La joven sonrió más relajada. Los dientes blancos contrastaban con su piel de ébano.
—George y yo tratamos de ser discretos, pero cada vez es más difícil. Supongo que le parecerá extraño que alguien como yo se haya enredado con un hombre como él.
—A esta altura de mi vida, muy pocas cosas me resultan extrañas.
—¿Cuándo se dio cuenta?
—El superintendente es un conocido donjuán. Hace años, en los pasillos de la comisaría se rumoreaba que, si eras joven y bonita, tarde o temprano terminabas cayendo en sus brazos.
—¿Fue usted una de esas mujeres? —preguntó de repente.
—No, aunque sí intento seducirme al poco tiempo que ingresé a la Fuerza; sin éxito, por supuesto —confesó.
—George es un seductor nato; a mí me conquistó de inmediato. No soy una de esas que andan enredándose con hombres casados y disfrutan destrozando una familia. Simplemente me enamoré de quien no debía.
Fue imposible no pensar en Jodie McKinnon y su relación con Antón Marsan, aunque dudaba que hubiera amor entre ellos, no cuando Jodie había grabado uno de sus encuentros sexuales tal vez con la intención de usarlo luego en su propio beneficio.
—Por favor, inspectora, no diga nada sobre mi romance con George. Ya es bastante penoso para mí que usted esté al tanto. No soportaría que más gente lo supiera; no es por mí, sino por él. Si el comisionado adjunto o alguien de su entorno se enteraran de lo nuestro, sería el fin de su carrera.

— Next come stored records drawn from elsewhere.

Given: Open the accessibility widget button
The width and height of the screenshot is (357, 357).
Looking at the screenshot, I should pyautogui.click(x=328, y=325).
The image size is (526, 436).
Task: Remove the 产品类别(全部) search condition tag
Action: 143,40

Michelle le dio una palmadita en el hombro.
—Puede quedarse tranquila; no diré nada.
—Gracias, inspectora Kerrigan. —La sorprendió dándole un efusivo abrazo.
—Llámeme Michelle —le pidió.
Chloe Winters abandonó el toilette con una sonrisa de oreja a oreja que le atravesaba el rostro. Era evidente que acababa de quitarse un gran peso de encima.